Executive Profile: John Lamb

John Lamb's ability to pinch hit as manager of Environment Control of Wisconsin, Inc. (EC) in 1978 may not be as dramatic as Brett Favre's 1992 introduction to the football world after Packer quarterback Don Majkowski went down, but for EC, Lamb's arrival could be just as significant. An unknown at the time, Lamb was working in Madison for Inter-Varsity Christian Fellowship when a co-worker's husband (and EC owner) was called away from his duties for personal reasons. With no experience, 24-year old Lamb offered to step in as manager.

Unlike Favre, Lamb stayed on with his winning team, and the CEO now sits atop a $7 million cleaning company and has visions of a $12 million statewide dream. Still, he remains humble. "My position is no more important than any of my employees'," he said. But growing a $36,000 commercial cleaning business with five employees and eight buildings into one servicing 150 buildings, and employing nearly 400, bears noting.

As a teenager in Brookfield, Wis., Lamb was undersized for his age, and didn't experience his growth spurt until after high school. A sports nut with no hope of making the football or basketball teams, he tried out for cross country, which had a profound and lasting effect. "Cross country was a lifesaver for me," Lamb admitted. "It taught me to persevere. There are so many failures," he explained, comparing the sport to business, "but you must keep going. You're at the far end of the course. It's windy and rainy, but you have to keep pushing yourself."

From a family of academecians, Lamb, who enrolled in engineering at UW-Madison but never graduated, was admittedly "the black sheep of the family," and being hired to manage EC was unlike anything he'd ever done. "I didn't know what I was getting into," he recalled. "I had no business training, and my mom kept wondering – as moms do – if I would ever return to college. But I saw opportunity here." For five years, he wore all the EC hats Ð managing, cleaning, and soliciting business.

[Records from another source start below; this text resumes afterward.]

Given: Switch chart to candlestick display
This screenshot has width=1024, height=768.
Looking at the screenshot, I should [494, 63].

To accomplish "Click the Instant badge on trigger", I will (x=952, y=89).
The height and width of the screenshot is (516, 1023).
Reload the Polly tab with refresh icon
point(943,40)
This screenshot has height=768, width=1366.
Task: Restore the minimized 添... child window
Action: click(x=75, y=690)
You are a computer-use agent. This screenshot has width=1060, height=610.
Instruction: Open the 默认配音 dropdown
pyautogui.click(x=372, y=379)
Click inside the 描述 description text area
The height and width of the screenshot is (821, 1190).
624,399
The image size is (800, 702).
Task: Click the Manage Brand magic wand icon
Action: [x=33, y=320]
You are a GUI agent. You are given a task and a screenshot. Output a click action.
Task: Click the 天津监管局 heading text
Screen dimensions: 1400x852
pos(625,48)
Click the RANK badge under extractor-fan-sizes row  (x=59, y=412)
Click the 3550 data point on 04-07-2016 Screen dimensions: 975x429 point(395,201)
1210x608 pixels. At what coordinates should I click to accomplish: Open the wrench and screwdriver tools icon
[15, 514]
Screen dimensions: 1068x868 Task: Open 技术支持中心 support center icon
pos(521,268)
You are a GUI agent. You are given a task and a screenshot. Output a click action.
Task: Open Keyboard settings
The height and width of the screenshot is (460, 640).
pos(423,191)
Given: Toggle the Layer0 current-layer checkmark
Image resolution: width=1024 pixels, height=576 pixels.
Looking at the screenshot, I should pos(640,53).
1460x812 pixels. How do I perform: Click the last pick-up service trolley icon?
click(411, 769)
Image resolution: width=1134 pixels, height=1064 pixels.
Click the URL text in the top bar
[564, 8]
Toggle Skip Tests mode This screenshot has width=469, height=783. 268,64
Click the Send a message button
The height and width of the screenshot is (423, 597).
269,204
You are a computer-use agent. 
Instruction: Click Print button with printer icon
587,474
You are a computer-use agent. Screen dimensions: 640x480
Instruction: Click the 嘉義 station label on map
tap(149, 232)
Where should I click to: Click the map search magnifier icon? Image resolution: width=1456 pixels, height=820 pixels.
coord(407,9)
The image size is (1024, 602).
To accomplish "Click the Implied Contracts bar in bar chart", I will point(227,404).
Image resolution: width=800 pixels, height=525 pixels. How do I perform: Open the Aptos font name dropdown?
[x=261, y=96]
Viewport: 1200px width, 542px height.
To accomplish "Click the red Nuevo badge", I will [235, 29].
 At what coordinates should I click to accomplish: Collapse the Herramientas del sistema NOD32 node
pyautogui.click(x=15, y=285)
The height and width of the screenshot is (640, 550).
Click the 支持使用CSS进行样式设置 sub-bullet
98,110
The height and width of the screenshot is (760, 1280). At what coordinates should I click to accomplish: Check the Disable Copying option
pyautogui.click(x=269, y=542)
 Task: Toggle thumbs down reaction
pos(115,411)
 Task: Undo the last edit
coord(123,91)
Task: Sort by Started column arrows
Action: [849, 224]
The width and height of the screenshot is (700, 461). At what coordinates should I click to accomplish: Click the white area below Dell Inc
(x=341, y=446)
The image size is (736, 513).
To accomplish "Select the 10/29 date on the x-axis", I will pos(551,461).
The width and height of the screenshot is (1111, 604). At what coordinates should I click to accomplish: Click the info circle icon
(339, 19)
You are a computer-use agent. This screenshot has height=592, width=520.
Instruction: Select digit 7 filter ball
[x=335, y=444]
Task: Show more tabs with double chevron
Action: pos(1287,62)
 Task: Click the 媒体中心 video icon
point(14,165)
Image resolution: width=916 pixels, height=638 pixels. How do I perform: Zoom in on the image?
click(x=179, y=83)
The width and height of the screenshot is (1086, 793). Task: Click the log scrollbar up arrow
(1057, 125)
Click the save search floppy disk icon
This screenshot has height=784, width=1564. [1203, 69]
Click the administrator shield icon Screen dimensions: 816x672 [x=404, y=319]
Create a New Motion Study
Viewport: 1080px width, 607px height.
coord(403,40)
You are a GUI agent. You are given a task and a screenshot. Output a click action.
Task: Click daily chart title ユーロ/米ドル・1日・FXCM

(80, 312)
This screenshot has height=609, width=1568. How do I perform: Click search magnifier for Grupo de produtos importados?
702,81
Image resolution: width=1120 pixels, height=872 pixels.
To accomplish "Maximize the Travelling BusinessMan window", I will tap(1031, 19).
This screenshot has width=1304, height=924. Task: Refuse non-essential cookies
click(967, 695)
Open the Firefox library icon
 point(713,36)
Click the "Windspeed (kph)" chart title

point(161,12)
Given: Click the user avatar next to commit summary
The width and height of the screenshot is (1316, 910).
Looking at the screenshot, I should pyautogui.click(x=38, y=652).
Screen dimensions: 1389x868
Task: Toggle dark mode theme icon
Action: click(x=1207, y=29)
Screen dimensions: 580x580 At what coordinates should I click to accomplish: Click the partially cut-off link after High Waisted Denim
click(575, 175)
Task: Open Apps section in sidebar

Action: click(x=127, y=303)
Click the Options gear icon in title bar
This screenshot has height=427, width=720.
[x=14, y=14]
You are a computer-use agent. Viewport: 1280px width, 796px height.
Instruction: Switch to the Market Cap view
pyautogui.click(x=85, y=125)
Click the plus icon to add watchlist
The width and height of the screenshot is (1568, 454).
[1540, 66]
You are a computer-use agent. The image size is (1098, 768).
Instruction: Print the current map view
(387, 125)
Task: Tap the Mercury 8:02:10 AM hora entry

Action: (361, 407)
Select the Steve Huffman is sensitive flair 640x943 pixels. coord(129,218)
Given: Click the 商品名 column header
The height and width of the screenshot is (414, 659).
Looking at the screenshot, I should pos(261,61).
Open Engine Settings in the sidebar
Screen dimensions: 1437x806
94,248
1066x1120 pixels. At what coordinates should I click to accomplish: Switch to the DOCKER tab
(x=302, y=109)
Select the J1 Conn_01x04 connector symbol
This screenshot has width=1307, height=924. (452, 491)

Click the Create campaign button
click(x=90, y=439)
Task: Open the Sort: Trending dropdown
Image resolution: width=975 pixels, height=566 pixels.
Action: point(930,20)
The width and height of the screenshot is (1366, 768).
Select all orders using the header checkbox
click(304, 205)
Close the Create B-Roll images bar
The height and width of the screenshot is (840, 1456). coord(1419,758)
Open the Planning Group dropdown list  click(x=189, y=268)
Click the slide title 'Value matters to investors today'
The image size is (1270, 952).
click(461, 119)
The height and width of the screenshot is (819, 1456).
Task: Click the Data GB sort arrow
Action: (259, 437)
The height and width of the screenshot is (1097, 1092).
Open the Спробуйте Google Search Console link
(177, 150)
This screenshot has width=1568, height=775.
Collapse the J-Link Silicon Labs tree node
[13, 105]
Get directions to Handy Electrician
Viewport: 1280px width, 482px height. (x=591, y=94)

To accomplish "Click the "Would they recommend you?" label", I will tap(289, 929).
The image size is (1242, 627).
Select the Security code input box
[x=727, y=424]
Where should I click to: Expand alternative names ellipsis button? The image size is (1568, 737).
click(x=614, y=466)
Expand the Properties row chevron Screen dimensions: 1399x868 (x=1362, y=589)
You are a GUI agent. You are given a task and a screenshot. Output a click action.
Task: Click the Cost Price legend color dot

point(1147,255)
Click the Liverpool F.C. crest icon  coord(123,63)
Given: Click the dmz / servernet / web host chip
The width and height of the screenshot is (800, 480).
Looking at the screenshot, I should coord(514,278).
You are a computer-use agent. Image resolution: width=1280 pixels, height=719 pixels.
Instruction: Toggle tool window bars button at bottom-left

By 1980, Lamb was one of the company's five partners, and owned 20% of the franchise. One by one, he bought each of them out until one day in 1992, when the company became solely his. "The last 20% cost me more than the 80% prior," he mused.

Since then, EC's growth has been slow and steady, which Lamb credits to the company's mantra of peace, honesty, quality of work, and a solid history of employee – and client – retention. "We were always very careful to make sure the drain wasn't open, that we were not losing customers down the drain. We can turn the faucet on higher, but don't want to lose our customers."

Spoken like a true maintenance company executive.

EC's client list, which started years ago with Madison Medical, Great Lakes Higher Education, and even some government buildings, has expanded to include, among so many others, Madison Gas & Electric, Alliant Energy, and Rayovac.

Amazingly, Environment Control has recorded just two "down" years, and actually experienced growth over the past two (5% and 9%, respectively). There were cutbacks, Lamb said, but no jobs were lost specifically because of this economy.

An avid golfer, Lamb, 56, still runs. He and his wife, Susie, have two children, ages 16 and 19, who keep them busy. "That's the phase we're in," he said. "I'm kind of a late bloomer."